|Volume 33 #6||May/June 2017|
Greetings fellow dancers!
The 2017 Annual General Meeting of the RSCDS Southwest Washington State Branch is coming up on May 21st at 2:00pm at Columbia Dance Center, reminding us that the dancing season is winding down. I hope that you will join us at the meeting – become a member or renew your membership, and have a say in what we do and how we do it here in Southwest Washington. We have a vibrant Branch, with two of our members also on the Board of the RSCDS, and lots of teachers with lots of varied classes.
March and April went by so quickly, in a flurry of preparation for the Portland Ball and SWWS Dinner Dance. And enjoying those events with our fellow dancers – the ones we see every week, and those from a distance that we only get to see occasionally – is such a delight! The sparkle and glow from such events can stick with you for weeks. I’m still smiling.
Most of our classes will wind down sometime in June. We will try to keep the website up to date with class ending dates, but your teachers will also let you know. Isn't it ironic that you have to attend class to find out when not to come? There ARE dancing opportunities in the summer, however. More often than not, several demonstrations are requested during the summer. Be sure to check your email and when a request for dancers is made, do sign up. The teachers will choose demonstration dances that suit the level of the dancers, and it’s great to build camaraderie with dancers from other classes.

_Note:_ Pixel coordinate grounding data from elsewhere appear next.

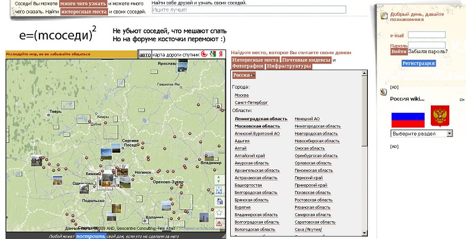Click the region list scrollbar down arrow

coord(364,233)
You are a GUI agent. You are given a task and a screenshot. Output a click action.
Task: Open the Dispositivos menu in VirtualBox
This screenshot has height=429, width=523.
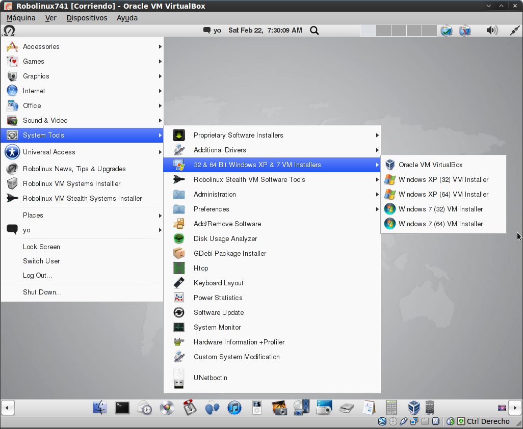coord(87,18)
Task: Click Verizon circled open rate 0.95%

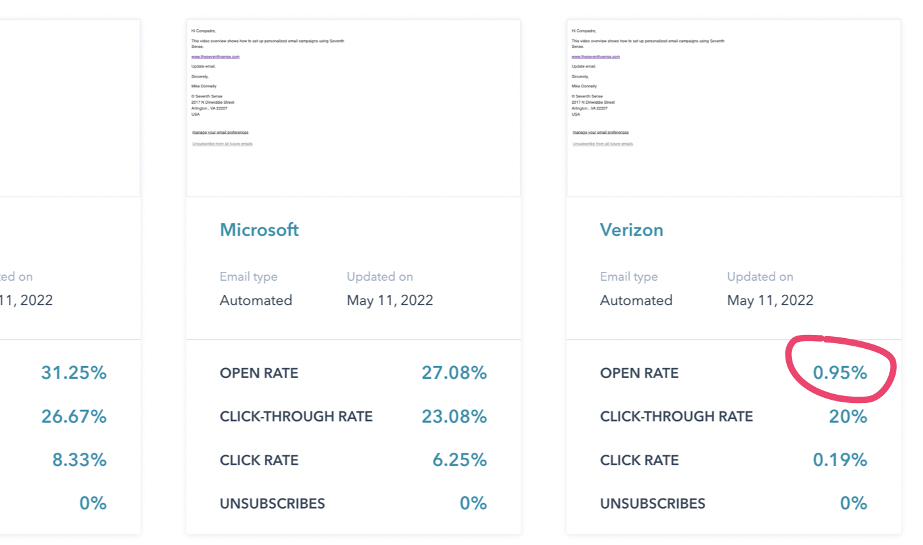Action: point(840,373)
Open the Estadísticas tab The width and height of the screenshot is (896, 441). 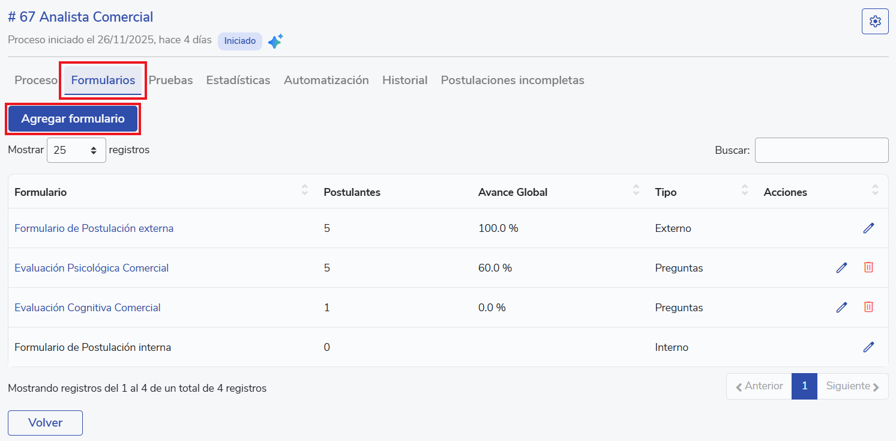[238, 80]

The Annual Picnic will be held on Saturday, July 8th at the Shaw’s house. It’s a potluck affair, with outdoor games, and believe it or not, dancing! The flyer should be out before too long.

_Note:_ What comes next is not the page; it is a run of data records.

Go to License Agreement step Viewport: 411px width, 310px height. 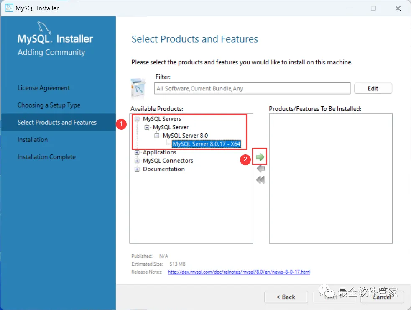(43, 88)
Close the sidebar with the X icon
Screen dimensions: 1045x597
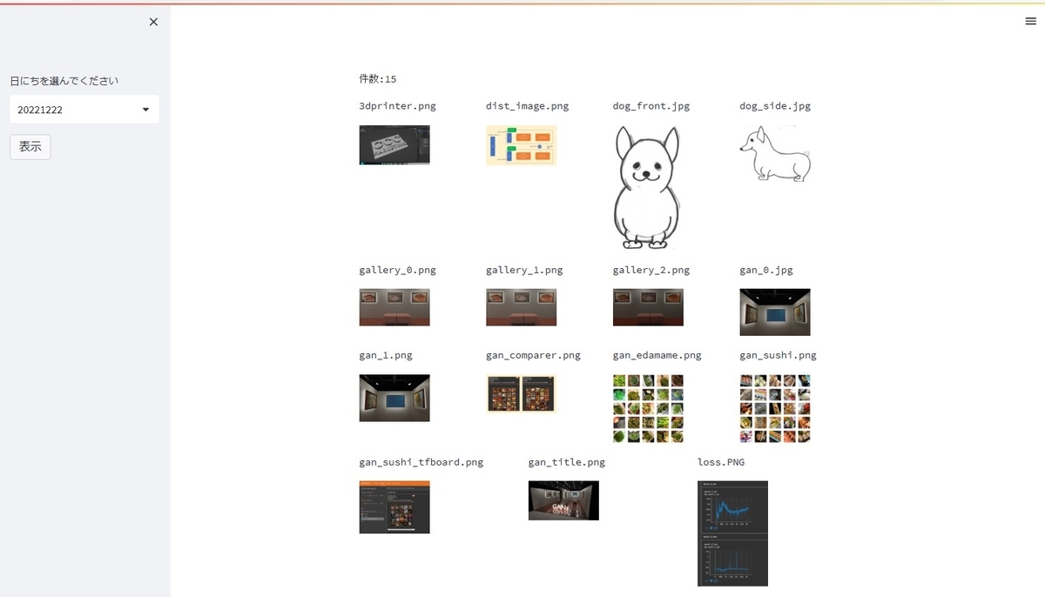[153, 22]
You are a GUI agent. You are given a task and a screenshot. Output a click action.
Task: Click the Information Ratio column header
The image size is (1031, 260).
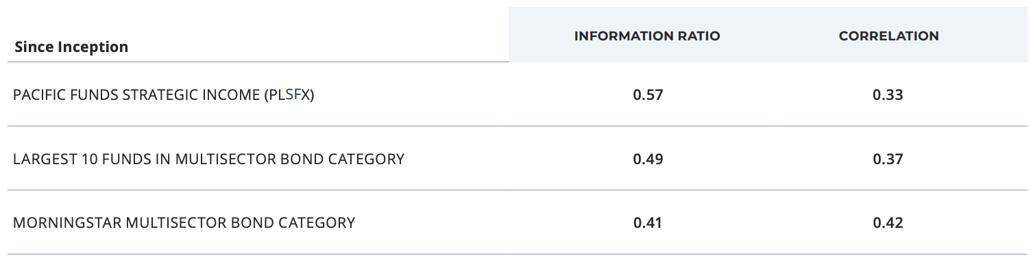[647, 36]
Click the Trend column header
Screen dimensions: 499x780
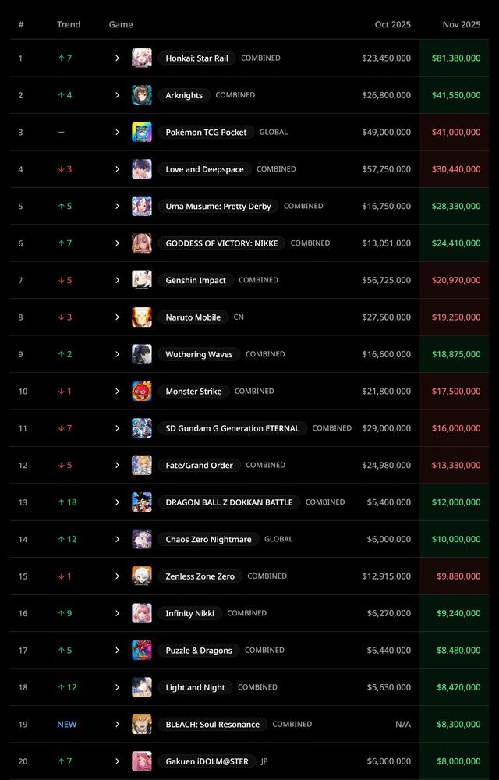[x=69, y=24]
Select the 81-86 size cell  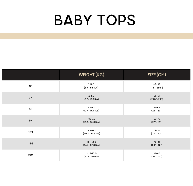click(x=157, y=155)
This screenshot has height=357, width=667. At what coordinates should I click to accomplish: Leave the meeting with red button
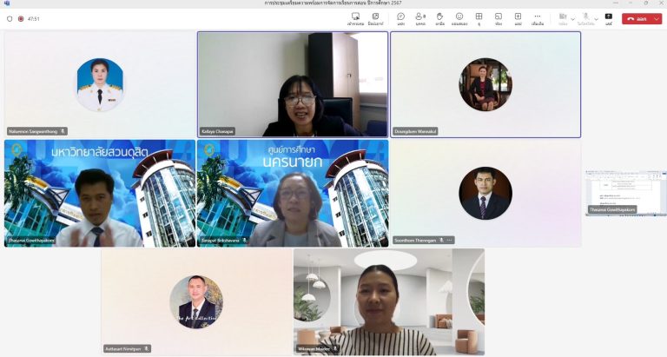pos(637,18)
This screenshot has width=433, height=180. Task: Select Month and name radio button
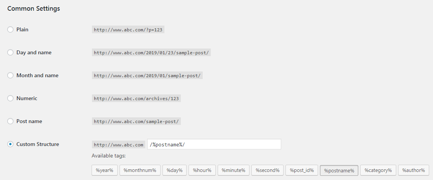(10, 75)
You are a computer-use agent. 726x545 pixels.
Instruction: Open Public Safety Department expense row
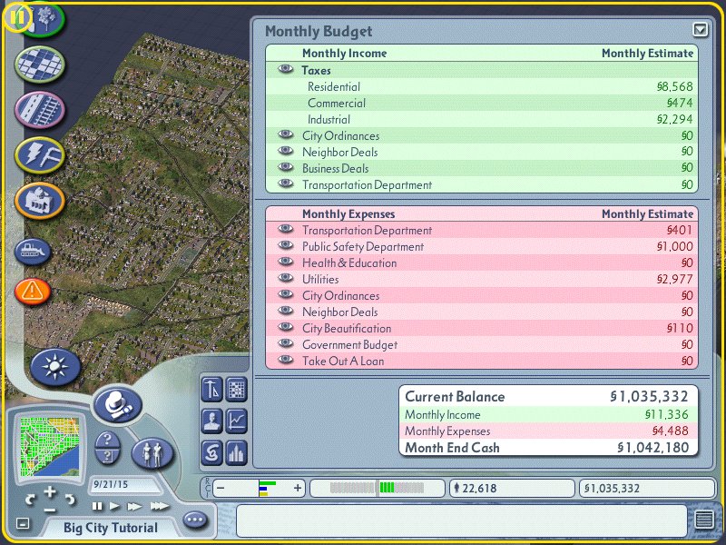pyautogui.click(x=363, y=247)
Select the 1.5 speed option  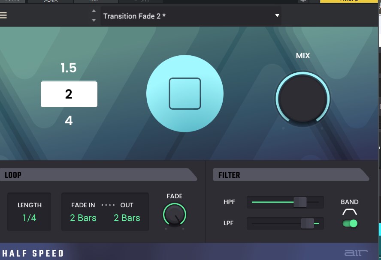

The Portland Highland Games is the 3rd Saturday in July, and I’m sure we’ll need dancers for that, so stay tuned. We usually get several free tickets for participating dancers.
If you simply cannot bear the thought of not doing a lot of dancing for two whole months, well, you could practice at home. Skip change up and down the hall, pas de basque in front of the full length mirror – try to avoid the stairs. Or if you want a week of total immersion, remember that the TAC Summer School will be held in Vancouver, BC this summer. A week of classes, dances, enjoying the company of other dancers, and ah, the music!
And before you know it, we’ll be preparing for the Seattle Branch’s weekend workshop at Fort Worden. This is a fine weekend of dancing in early September that sort of kicks off the new dance season. You can find out more about the weekend at the Seattle Branch website. There are usually several dancers from our area who make it an annual event, so carpools are often available.
That’s all for now. Remember to come to the AGM on May 21st. This will probably be a short meeting with dancing after the meeting, and if you’re good, maybe even ice cream after the dancing!
See you there, Linda Mae
A Brief History of a Famous Scottish Dance Fiddler, Composer, and Dance Teacher – James Scott Skinner
James Scott Skinner (JSS for short) is well known to musicians who play for Scottish dancing. His tunes are well known to dancers too, although they may not realize it! Self-proclaimed the “Strathspey King,” he composed over 600 tunes.
JSS was born in 1843 in the village of Banchory, on Deeside, which is located about 18 miles west (and a bit south) of Aberdeen, in northeast Scotland.
JSS came from a musical background. His father, William played the fiddle and was also a dancer. However, JSS didn’t really know his father as William died when JSS was 18 months old. William’s main occupation was as a gardener but unfortunately, he had an accident with a gun and lost three fingers on his left hand. Not to be deterred, William retaught himself to play by now bowing with the left hand (usually a fiddler bows with the right hand). This was possible as a friend helped him to transpose his fiddle for left hand playing. Since gardening was now not possible, William became an itinerant dancing master and fiddler.
When JSS was six years old, his brother Sandy began to teach him to play the fiddle and the cello by ear. When JSS was about eight or nine years old, he started playing gigs with Sandy at weddings, barn dances, and parties, often walking miles to the locations and back home again.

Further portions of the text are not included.